NeurIPS 2019
Sun Dec 8th through Sat the 14th, 2019 at Vancouver Convention Center
Reviewer 1
Recent theoretical work on analyzing Deep Neural Network training has focused on the evolutions of the over-parametrized neural network prediction errors under Gradient Descent. These evolutions can be neatly described in a matrix form. This paper found that the matrices can approximate an integral operator this is determined by the feature vector distribution only. Consequently, Gradient Method can be viewed as approximately apply the powers of this integral operator on the underlying function that generates the labels. Moreover, this paper also derives a new linear convergence rate on the new assumption of the underlying function. This analysis is derived from the integral operator approximation analysis above. This paper is well-organized and well-written. The novelty, clarity, and originality of this paper are quite great.
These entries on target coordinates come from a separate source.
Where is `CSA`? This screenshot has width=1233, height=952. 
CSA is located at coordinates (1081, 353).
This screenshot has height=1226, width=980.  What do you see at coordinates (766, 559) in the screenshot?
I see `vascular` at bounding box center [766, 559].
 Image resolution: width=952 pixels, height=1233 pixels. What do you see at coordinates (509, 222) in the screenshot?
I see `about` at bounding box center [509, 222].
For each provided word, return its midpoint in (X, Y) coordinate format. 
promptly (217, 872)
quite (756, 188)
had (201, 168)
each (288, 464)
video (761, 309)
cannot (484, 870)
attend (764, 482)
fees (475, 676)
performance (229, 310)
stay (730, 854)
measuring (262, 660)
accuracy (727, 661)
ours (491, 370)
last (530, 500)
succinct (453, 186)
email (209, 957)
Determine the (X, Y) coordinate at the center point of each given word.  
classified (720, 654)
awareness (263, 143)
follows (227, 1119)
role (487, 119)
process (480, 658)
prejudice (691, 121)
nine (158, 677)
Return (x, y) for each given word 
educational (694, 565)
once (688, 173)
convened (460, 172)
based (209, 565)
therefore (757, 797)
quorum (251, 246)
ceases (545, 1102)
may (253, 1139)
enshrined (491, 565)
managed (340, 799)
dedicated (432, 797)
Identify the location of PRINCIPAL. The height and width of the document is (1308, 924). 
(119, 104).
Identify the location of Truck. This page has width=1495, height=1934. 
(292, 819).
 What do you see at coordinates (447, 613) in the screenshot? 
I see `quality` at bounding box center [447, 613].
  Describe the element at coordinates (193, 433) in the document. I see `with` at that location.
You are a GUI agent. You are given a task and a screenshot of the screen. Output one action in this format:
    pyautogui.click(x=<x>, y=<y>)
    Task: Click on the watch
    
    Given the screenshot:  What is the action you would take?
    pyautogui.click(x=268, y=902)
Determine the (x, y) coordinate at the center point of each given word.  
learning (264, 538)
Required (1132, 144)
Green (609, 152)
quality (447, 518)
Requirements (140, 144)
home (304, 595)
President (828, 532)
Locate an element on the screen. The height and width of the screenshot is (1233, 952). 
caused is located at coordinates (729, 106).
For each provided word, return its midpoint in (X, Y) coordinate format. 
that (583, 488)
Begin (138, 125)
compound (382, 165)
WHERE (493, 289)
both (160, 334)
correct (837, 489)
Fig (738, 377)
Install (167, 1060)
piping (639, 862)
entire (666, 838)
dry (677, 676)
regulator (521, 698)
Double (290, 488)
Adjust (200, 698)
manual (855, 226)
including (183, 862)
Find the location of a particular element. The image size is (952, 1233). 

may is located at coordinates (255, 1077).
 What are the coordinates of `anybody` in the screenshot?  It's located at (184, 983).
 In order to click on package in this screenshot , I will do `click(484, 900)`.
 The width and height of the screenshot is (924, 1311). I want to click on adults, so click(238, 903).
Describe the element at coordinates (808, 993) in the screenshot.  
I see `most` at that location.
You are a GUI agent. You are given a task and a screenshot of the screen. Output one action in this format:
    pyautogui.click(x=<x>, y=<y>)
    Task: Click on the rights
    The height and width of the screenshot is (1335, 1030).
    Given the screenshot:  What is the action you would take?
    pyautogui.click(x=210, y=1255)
This paper provides a new tool to understand why the basic Gradient Descent methods work very well on Deep Learing models and showed new convergence rates on the new assumptions of the underlying function and feature vector generation, which might be fit to situations in the real world.
Reviewer 2
One of the biggest reasons that I am not too thrilled about the submission is that the two-layer fully connected neural network model under consideration is off standard; the weights of the second layer is fixed to binary (i.e. +1, -1 with uniform scaling) and are not being updated via the gradient descent procedures. Correct me if I am wrong; this assumption is neither commonly adopted in experiments nor identical to the comparable theoretical works such as [DLL+18] or [ADH+19]. If the authors are convinced of the significance or general applicability of the suggested framework, they should have taken more care communicating those to the audience. A relatively minor issue is about the significance of the c_1 term in Theorem 3. The authors nicely demonstrate that the constant c_1 satisfying (13) can be controlled via a sum whose dominating term is inversely proportional to (lambda_{m_l} - lambda_{m_l + 1}), which is later formalized to Theorem 4. (By the way, I had trouble locating a formal definition of eps(f^*,l). ) The question is, can we guarantee that the value is large enough to ensure the ignorability of the term c_1? I am particularly worried about this, as the authors have already mentioned that the spectrum of the random matrix concentrates as n grows, in line 145. Beside these issues, technical clarity and validity of the submission seems satisfactory, and the proof ideas would be of at least mild interest to the theoreticians concerned with deep learning. Plus, the authors do a nice job of criticizing the previous results. +) please do the grammar check, to remove the typos including: line 7, 'approximately apply'; line 32, 'prediction errors evolution'; line 32, 'neuronscience'; line 48, 'approximately apply' (stopped counting around here...).
Reviewer 3
This paper considers gradient descent as an operator on functions, and thereby obtains convergence guarantees in terms of the eigenvalues of that operator. A similar perspective, in a somewhat simpler setting, was studied in Vempala--Wilmes (2017). Convergence guarantees for empirical risk minimization where also obtained in the overparameterized setting in Arora et. al. (2019), among others. The authors observe that some previous convergence guarantees give rates that tend to zero as the number of examples increases. To avoid this problem, the authors introduce the assumption that the target function is well approximated by its projection to a small number of eigenspaces of the gradient operator. For example, the function could be a harmonic polynomial over the sphere with respect to the uniform distribution. In this case, the authors obtain linear convergence rate as long as the number of hidden units is at least quadratic in the number of examples. Overall, this is a pleasant paper, mathematically. However, its improvements over the existing literature are not dramatic. --- I thank the authors for their very careful response. I continue to believe this paper is worth accepting to NeurIPS and have slightly improved my score.